Injudicious remarks, for sure. But not for public consumption. One supposes many Members of Congress, even Dave Camp, may in private express harsh views of those who don’t share their views. Just recall the things they have called the sitting President of the United States if you doubt it.
Doctors, lawyers, merchant chiefs probably consider many people they deal with to be crazy or boorish, but it doesn’t mean their private views influence their professional behavior, prompting them to behave with malice. Do Republican surgeons let their Democratic patients die on the table or conservative lawyers deliberately give their liberal clients faulty representation? Of course not. Only political zealots think political disagreements demand scorched earth and impute similar behavior to others.
But before Camp and friends get too exuberant, a glance at the timeline might be in order.

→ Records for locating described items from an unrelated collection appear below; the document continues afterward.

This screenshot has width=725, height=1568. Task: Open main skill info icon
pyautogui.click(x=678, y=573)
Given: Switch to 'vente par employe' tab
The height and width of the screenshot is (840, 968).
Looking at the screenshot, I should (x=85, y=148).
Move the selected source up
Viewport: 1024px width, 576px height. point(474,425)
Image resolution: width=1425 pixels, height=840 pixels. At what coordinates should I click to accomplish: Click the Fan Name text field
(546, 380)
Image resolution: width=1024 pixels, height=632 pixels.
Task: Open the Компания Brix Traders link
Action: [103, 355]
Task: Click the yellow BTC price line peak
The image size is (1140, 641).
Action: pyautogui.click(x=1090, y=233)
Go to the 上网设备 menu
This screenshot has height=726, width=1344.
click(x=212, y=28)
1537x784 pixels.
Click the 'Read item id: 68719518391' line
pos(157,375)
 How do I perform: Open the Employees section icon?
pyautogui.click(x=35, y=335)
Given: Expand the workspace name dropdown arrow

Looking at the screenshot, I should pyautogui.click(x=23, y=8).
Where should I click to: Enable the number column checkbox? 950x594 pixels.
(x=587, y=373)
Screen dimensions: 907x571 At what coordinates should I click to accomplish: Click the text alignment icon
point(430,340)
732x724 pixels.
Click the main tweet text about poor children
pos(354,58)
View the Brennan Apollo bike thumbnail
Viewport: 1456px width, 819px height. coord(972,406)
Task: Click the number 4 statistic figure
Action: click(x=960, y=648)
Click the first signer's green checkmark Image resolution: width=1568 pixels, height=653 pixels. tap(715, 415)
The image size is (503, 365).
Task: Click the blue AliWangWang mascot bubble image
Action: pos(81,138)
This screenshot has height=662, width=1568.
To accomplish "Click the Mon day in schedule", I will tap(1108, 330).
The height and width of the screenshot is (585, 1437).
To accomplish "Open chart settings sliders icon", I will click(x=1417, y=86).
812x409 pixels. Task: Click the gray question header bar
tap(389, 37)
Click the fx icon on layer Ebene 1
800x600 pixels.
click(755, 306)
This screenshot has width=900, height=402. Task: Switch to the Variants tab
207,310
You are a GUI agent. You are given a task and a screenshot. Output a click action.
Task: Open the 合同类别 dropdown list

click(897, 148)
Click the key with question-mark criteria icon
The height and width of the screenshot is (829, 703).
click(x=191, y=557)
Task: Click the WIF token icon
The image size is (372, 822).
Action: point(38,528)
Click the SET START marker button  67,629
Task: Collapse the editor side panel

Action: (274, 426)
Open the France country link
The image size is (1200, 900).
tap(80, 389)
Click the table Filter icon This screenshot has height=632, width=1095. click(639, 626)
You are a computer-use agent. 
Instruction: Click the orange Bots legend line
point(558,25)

The burgeoning number of Tea Party groups applying for 501c4 tax status during 2009 and 2010 caused the IRS to begin considering them as a class and scrutinizing some with care. Politician motives have been imputed, but the law is meant to apply to groups engaged in social welfare work and has long been abused and stretched to accommodate organizations that may not be strictly qualified. The Republicans claim more Tea Party groups were examined than Democratic political groups, but more Tea Party groups applied.
Interestingly, the emails in question did not occur during the period when Lerner was supposedly discriminating against the right but when the Republicans were raising a ruckus claiming she had. In other words, a witch hunt had already begun, so the alleged witch might have been expected to notice.
However, the “wacko wing of the GOP” that Lerner addressed was not the McCarthyite Members of Congress who had taken to calling the president a Kenyan socialist, to pretending the Tea Party was a social welfare group, to calling for the abolition of the Federal Reserve and the IRS. No, Lerner was specifically describing talk radio loons like Limbaugh and Beck seeing dark conspiracies everywhere, counseling listeners to stock up on ammo in order to resist the coming totalitarian takeover of the government by Kenyan progressives.
Lerner was not discussing elected loons conducting their own conspiracy to neuter a twice-elected president (and now getting ready to try another impeachment). Fair-minded folks may be inclined to conclude the Tea Party is more like a political movement than it is like the Red Cross, St. Jude’s or the Little Sisters of the Poor. They may be inclined to believe some on the right are indeed crazies and wackos.
Call me old fashioned, but fair-minded people may even believe that one may have political views other than those of Republicans without being denied employment or treated as a pariah. But we have had loyalty oaths and blacklists before, and there is no doubt some on the right would like to bring them back. To them it is inconceivable that one could be a loyal American without being a Republican zealot, but it actually happens all the time. They should get out more.